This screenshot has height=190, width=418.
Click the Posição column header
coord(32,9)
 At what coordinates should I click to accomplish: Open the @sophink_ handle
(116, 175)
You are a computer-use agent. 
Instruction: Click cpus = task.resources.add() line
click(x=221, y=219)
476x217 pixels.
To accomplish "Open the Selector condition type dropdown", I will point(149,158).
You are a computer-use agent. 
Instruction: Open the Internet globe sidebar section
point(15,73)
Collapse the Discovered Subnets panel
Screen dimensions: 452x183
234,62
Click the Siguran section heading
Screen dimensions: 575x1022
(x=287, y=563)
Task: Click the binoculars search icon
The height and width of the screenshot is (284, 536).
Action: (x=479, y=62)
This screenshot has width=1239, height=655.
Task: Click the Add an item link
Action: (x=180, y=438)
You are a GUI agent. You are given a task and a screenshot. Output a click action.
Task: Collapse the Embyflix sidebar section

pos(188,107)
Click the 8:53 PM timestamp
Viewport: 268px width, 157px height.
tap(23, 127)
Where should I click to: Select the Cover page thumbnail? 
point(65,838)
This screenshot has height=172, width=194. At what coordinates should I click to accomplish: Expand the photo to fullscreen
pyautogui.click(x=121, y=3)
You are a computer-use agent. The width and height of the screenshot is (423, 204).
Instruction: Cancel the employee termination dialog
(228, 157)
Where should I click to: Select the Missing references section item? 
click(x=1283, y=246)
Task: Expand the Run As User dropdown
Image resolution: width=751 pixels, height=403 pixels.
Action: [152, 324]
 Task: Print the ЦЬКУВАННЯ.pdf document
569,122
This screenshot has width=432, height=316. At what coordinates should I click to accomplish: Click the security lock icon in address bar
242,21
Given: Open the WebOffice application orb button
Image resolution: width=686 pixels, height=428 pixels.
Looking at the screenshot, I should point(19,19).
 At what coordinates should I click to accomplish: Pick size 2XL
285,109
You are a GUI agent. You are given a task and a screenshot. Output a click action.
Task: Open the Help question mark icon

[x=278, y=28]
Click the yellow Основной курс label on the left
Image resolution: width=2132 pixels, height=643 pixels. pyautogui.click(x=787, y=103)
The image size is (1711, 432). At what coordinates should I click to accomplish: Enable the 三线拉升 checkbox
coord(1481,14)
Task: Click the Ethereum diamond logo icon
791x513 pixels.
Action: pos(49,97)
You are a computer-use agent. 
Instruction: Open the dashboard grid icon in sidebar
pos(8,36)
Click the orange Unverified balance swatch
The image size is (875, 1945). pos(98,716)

### Task
Show each line of the material holding "dropdown".

### Written answer
To accomplish "Open the Selector condition type dropdown", I will point(149,158).
Task: Expand the Run As User dropdown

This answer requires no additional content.